Mark J. Kaiser is Marathon Professor and Director of the Research and Development Division at the Center for Energy Studies at Louisiana State University, Baton Rouge, where he has worked since 2001. His research interests cover the oil, gas, and refining industry, cost estimation, economic evaluation, fiscal analysis, infrastructure modeling, and regulatory policy. Dr Kaiser has authored over 200 academic publications and has secured grants of several million dollars over his career. He is the author of four research monographs: Offshore Wind Installation and Decommissioning Cost Modeling (Springer-Verlag 2012), The Offshore Drilling Industry and Rig Construction in the United States (Springer-Verlag 2013), Offshore Service Industry and Logistics Modeling in the Gulf of Mexico (Springer-Verlag 2015), and Decommissioning Forecasting and Operating Cost Estimation (Elsevier 2019). He has also developed several commercial reports on offshore decommissioning, and serves on the editorial boards of over two dozen academic journals, his favorites being Energy, Journal of Petroleum Science and Engineering, and Petroleum Science and Technology. Dr. Kaiser occasionally consults and serves as technical expert to government agencies and private firms, and in the first part of his career worked in the fields of convex geometry, geometric optimization, and computational metrology. Dr. Kaiser received a Ph.D. degree in industrial engineering in 1991 from Purdue University.

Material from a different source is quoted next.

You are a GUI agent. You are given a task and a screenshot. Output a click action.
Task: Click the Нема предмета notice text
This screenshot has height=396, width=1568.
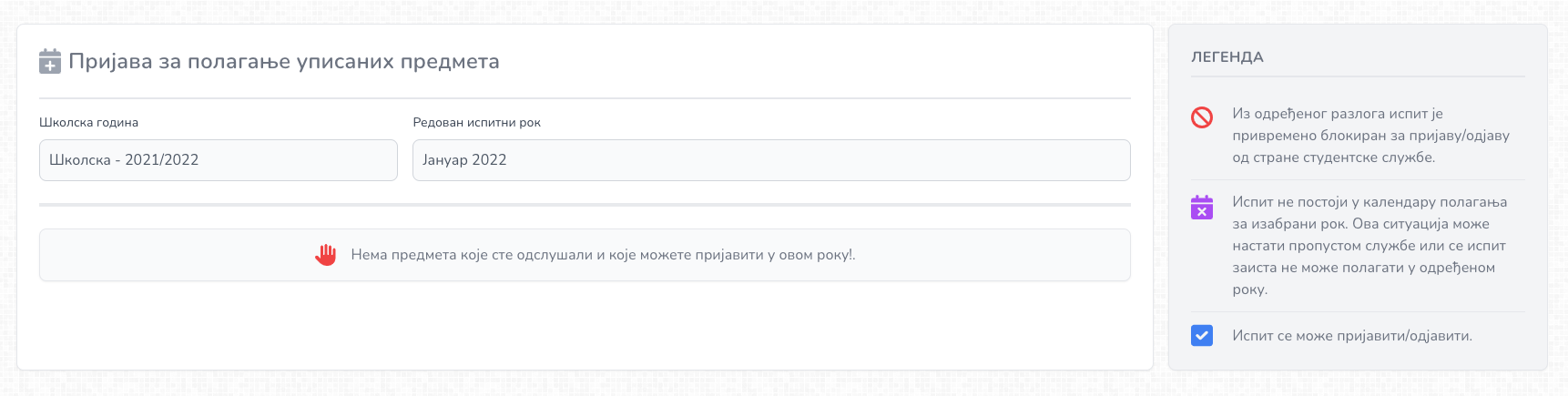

Arno de Klerk is the Nexen Professor of Catalytic Reaction Engineering, and the NSERC/Nexen-CNOOC Ltd Industrial Research Chair in Field Upgrading and Asphaltenes Processing at the University of Alberta, Canada. He grew up in South Africa, where he spent part of his early career as a forensic analyst, and from 1995 to 2008 worked as a process engineer in the Research and Development Center of Sasol in refinery conversion processes and catalysis. His refining work focused mainly on transportation fuel and petrochemical production starting from synthetic oil from Fischer–Tropsch synthesis and oil from coal pyrolysis. It led to the monographs Catalysis in the Refining of Fischer–Tropsch Syncrude (Royal Society of Chemistry 2010) with Edward Furimsky, and Fischer–Tropsch Refining (Wiley-VCH 2011). In 2009, he took up a position in the Department of Chemical and Materials Engineering at the University of Alberta working on the conversion of heavy oils and oil sands bitumen, and remaining active in the fields of synthetic fuel production and refining. He is editor-in-chief of the journal Applied Petrochemical Research (Springer). He holds degrees in analytical chemistry and in chemical engineering from the University of Pretoria, and is a registered professional engineer in Alberta.
James H. Gary was born in 1918 and lived 93 years. He graduated from Virginia Polytechnic Institute in 1942, served in the army in New Guinea during World War II, married in 1945 upon his return to the states, and obtained a Master of Science degree from Virginia Polytechnic Institute, where he learned to like teaching as a teaching assistant. He took a job with Standard Oil of Ohio in Cleveland so he could study for his doctorate at night, and completed his PhD at University of Florida before returning to Standard Oil of Ohio for two years. Jim was an Assistant Professor at University of Virginia from 1952-1956, and an Associate Professor at University of Alabama from 1956-1960. In 1960, Dr. Gary came to the Colorado School of Mines as Professor and Department Head of Chemical Engineering and Petroleum Refining, a position he held until 1972. In 1972, Dr. Gary served as Vice President for Academic Affairs, and in 1979 returned to the department and taught until his retirement in 1986. Jim was principal investigator for research projects on nitrogen and sulfur removal from liquid hydrocarbons and processing of heavy oils, and also organized the Colorado School of Mines Annual Oil Shale Symposium. Gary wrote several dozen publications in technical journals and held many patents in fuels and fuels processing. Jim consulted for refining companies and regularly taught a popular short course on petroleum refining. Jim was an inspiration to his many students and colleagues over the years.
Glenn E. Handwerk graduated from Lehigh University in 1948 with a degree in Chemical Engineering. His first job was with Gulf Oil working in gas processing plants in Tulsa, Oklahoma, and Hobbs, New Mexico. After four years he went on to a position with Blawknox in Pittsburgh, Pennsylvania, and then to Stearns–Rogers in Denver, Colorado, working in process design. He worked on numerous gas plants and refineries in both Canada and the U.S., and became Chief Process Engineer for Stearns by the mid-1960s. In 1967, Glenn left Stearns-Rogers to become a consultant in gas processing and refining, and became widely known and respected in the industry. He had many clients over the years, including Dome Petroleum, Colorado Interstate Gas, Pacific Petroleum and Western Gas Resources. Glenn was an active member of the Gas Producers Association and organized the Annual Gas Conditioning Conference. Glenn taught short courses at the Colorado School of Mines and he continued his work until he was almost 80.